Unfortunately, these reforms, though impressive on paper, were honored primarily in the breach. They formed the basis for new attempts at reform in 1672 therefore, when a bad war situation again roiled public sentiments. A petition of representatives of the cities of 12 September 1672 to the States referred explicitly to the Appeal about Abuses of 1627. The States had already on 2 March 1672 formed a commission to draw up proposals for military and financial reform, but without result, so the petition may be explained from the frustrations of the population at this inaction. The military situation became threatening for Friesland when on 25 June 1672 the troops of the Prince-Bishopric of Münster, led by Christoph Bernhard von Galen, who had invaded the Dutch Republic from the East, came near to the Frisian border. The danger was soon averted, but the Countess Albertine Agnes of Nassau, Regent for her son Henry Casimir II, Prince of Nassau-Dietz, the putative stadtholder after the death of her husband William Frederick, Prince of Nassau-Dietz, had already petitioned the States on behalf of her son, to inundate the countryside as a means to stop the enemy. This harebrained scheme was averted, but by then the population was in full revolt.

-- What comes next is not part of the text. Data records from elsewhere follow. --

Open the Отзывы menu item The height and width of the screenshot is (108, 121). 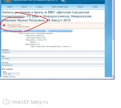95,7
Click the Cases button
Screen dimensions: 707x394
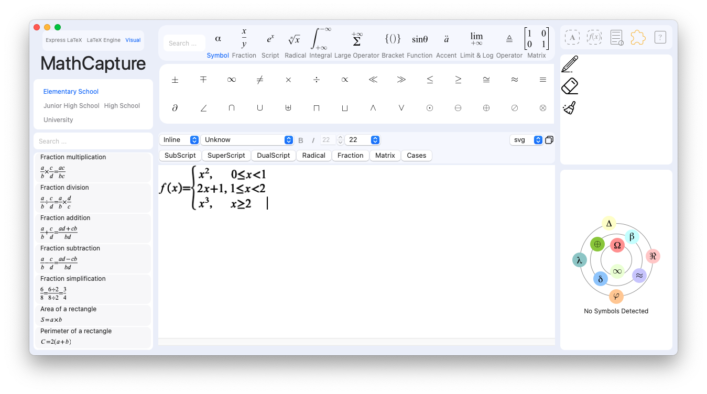coord(416,156)
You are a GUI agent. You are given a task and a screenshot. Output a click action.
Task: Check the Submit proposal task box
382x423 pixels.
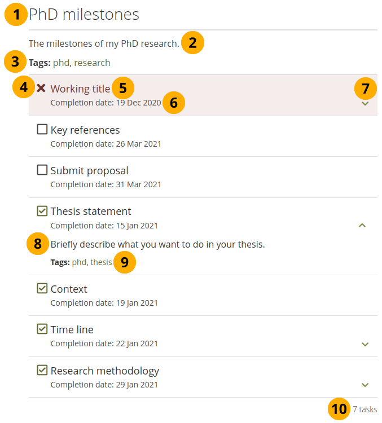tap(42, 170)
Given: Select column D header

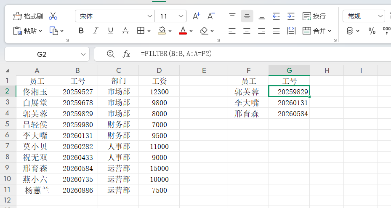Looking at the screenshot, I should (x=159, y=70).
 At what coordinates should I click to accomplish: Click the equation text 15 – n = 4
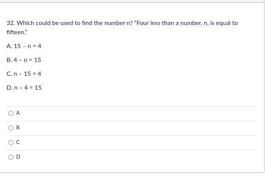[x=27, y=46]
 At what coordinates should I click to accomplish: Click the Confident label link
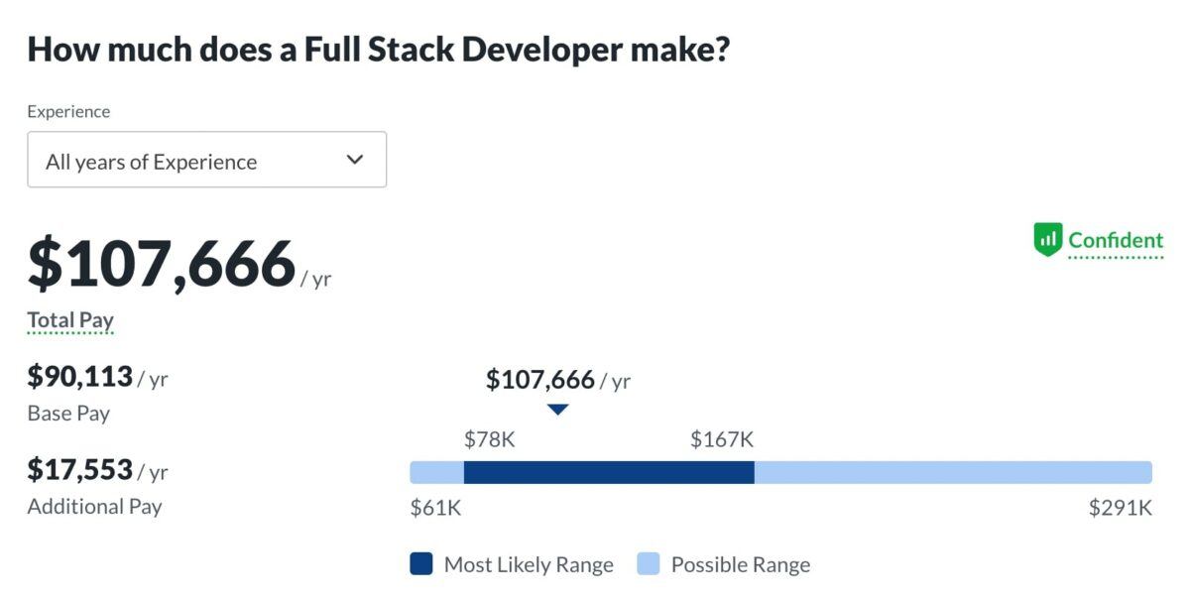point(1116,240)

In Leeuwarden the mob put pressure on the Magistrate to promote the appointment of the only 15-year old Prince as Frisian stadtholder, and this was actually done on 13 July 1672. This did not satisfy the reformers, however, and in September 1672 the Leeuwarden Magistrate was forced to allow the convening of a commission that soon came up with proposals for reform. A petition was handed over to the States and on 18 September 1672 the Landdag appointed a commission to deliberate the 53 points in this petition. Around this time the eminent Frisian
jurist Ulrik Huber published a brochure, entitled Spiegel van Doleancie en Reformatie ("Mirror of Appeal and Reform") in which he pleaded for a rational and constitutional/legal approach to reform, instead of the wild "revolutionary" approach of the reformers. He proposed that either the States or the Court of Friesland would take the initiative.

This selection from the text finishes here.